Eily slipped in on the far side of the big bed and felt warmth and safety close round her. She said, “Thank you, Miss Heron,” on a soft breath, and heard a laugh from the neighbouring pillow.

“Oh, drop the Miss Heron! We’ll be cousins when you marry John Higgins.”

Jane lay there thinking how odd it all was. She knew the moment when Eily fell asleep, but she herself was broad awake. If you scare your first sleep away, it doesn’t readily come back. Her mind went over all the things that had happened since they came to the Catherine-Wheel—the old house, the dark passage to the shore, Al Miller’s drunken laugh, Eily, Luke White nursing a bleeding hand, Jeremy kissing her in the little room half way down the stairs. They came back as thoughts, but the thoughts changed to pictures, and the pictures went with her over the edge of sleep. In the last of them she was out of bed standing at the door of the room.
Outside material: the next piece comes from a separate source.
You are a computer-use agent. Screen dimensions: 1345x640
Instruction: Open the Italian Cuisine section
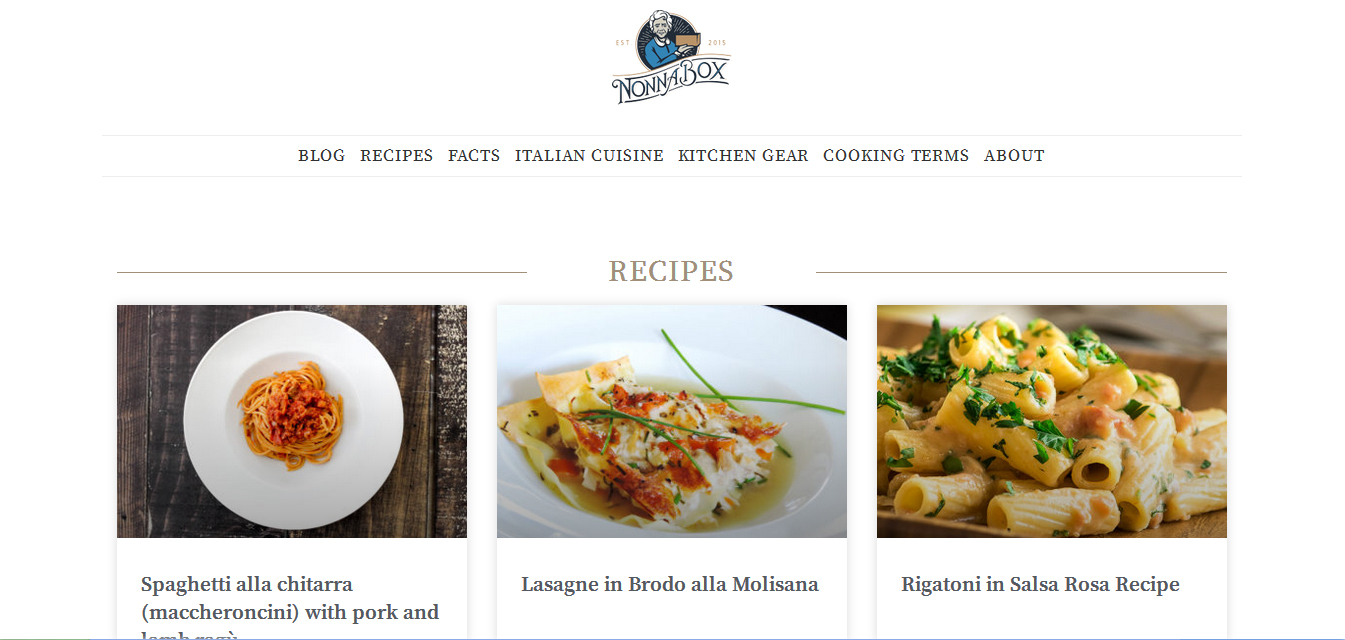pos(589,156)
The door was open. She looked into the passage, and it was empty—empty and dark. But there was a light at the end where the stair went down. She went along as far as the landing and looked over the stair. The door of the little room half way down was open and someone was coming out. It was Jeremy. That is what she thought when she saw him. And then she wasn’t sure. His hair was much longer, and he looked so ill. He had on a big loose coat and a high dark stock. His hands were pressed hard against his side, the blood ran between his fingers. It wasn’t Jeremy— it couldn’t be Jeremy. He came out of the room and looked up at her standing there. She knew that he was going to die. She screamed, and the scream waked her.

She was sitting up in the big bed in the dark with her hand at her throat and the scream ringing in her ears. For a moment the dream hung there—Jeremy looking up at her, and the blood running down—and the scream. It was her own scream. Or was it? The dream went back into the place from which it had come, and she wasn’t sure. She remembered Eily. If she had screamed like that, why hadn’t Eily waked?
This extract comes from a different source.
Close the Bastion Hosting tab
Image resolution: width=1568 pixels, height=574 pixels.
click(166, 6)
She stretched out a hand across the bed to feel for Eily, and she wasn’t there. From the time of her waking to that time was a matter of seconds. It takes too long to tell. To live through, it had taken no longer than to lift a hand and let it fall again. In the moment she knew Eily wasn’t there she heard the scream again. It came from somewhere in the house.

Jane was at the door before she knew how she had got there. The passage stretched away dark to the landing—dark and empty. It was just like her dream, except that in her dream she hadn’t known whether it was hot or cold, and now she was so cold that she could hardly get her breath. Her heart thumped and her breath caught in her throat. She must have picked up her dressing-gown, because she had it clutched up against her. She must have caught it up from the foot of the bed without thinking what she did. She huddled it about her shoulders, and heard the house wake round her. A bed-spring creaked, doors opened. Miss Silver came out of her room fastening the cord of her crimson dressing-gown.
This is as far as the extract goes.